Sono io a giocare con il mio gatto o è il mio gatto a giocare con me?”. Lo chiedeva Michel de Montaigne, scrittore e lettore parecchio versato sulle cose che contano (inventore dei blog, sostiene qualcuno, ma quella perfetta miscela di fatti propri e grandi letture è riuscita a pochissimi, dopo di lui). Di sicuro, fu il gatto Bob ad adottare lo sfigatissimo musicista di strada James Bowen, non viceversa. Nel 1997, il giovanotto – già con una pesante storia di rifiuti familiari, ciclotimia, disturbi dell’attenzione, sostanze varie – suona la chitarra dalle parti di Covent Garden. Nel cappello gli lasciano tramezzini avanzati, dorme nelle macchine lasciate aperte, si fa di eroina (dopo l’overdose, lo porta all’ospedale il proprietario della macchina, nel frattempo multata dall’inflessibile vigilessa nera e grassa).
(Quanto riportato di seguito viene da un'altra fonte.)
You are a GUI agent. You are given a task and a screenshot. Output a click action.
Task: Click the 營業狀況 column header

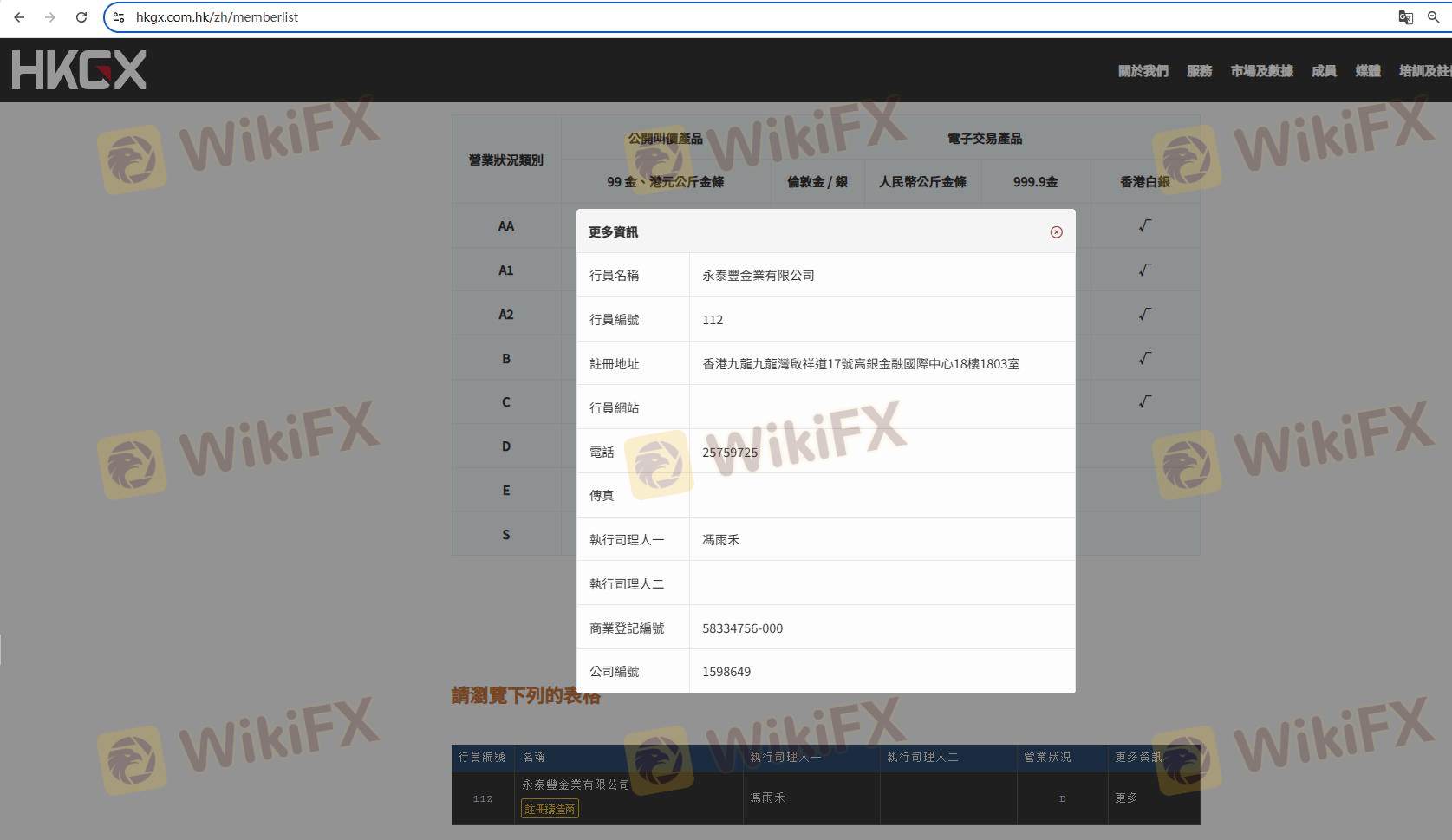1047,758
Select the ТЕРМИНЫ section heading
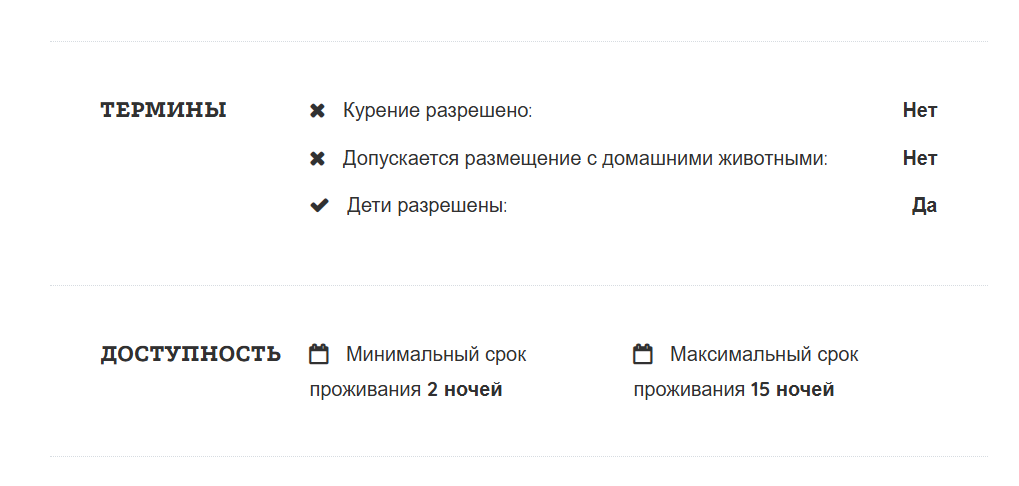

Il gatto Bob (un marmalade cat, anzi molti, come usa al cinema) ha avuto la vista lunga. Dal 2010 a oggi assieme a James Bowen ha venduto cinque milioni di copie, diventando miliardario e salvando la vita al musicista adottivo (ora si occupa di homeless, umani e a quattro zampe, che commuovono di più). “A Street Cat Named Bob” era il titolo originale: il riferimento al film con Marlon Brando “A Streetcar Named Desire” (“Un tram che si chiama desiderio”) era già stato piallato dall’editore italiano Sperling & Kupfer. La storia finisce bene, ma il gatto fu chiamato “Bob” perché James Bowen aveva visto “Twin Peaks” (dove “Bob” è il male fatto personaggio, l’amicizia non fu subito salvifica come appare nel film). Il musicista – “non mi hanno ancora scoperto”, confessa in un momento di lucidità – viene curato con il metadone e alloggiato in una stanzetta dell’assistenza sociale. Il gatto ha una zampa infetta e sembra non avere una casa dove stare. Dopo le cure, rifiuta di lasciare James e lo accompagna al lavoro, prendendo l’autobus e osservando i passanti (ora molto più generosi di monetine). Qualche filmato molto cliccato su You Tube portò i turisti a Covent Garden, per vedere il micio che si portava dietro il chitarrista. Senza peraltro amare la sua musica, lo si capisce da certi primi piani.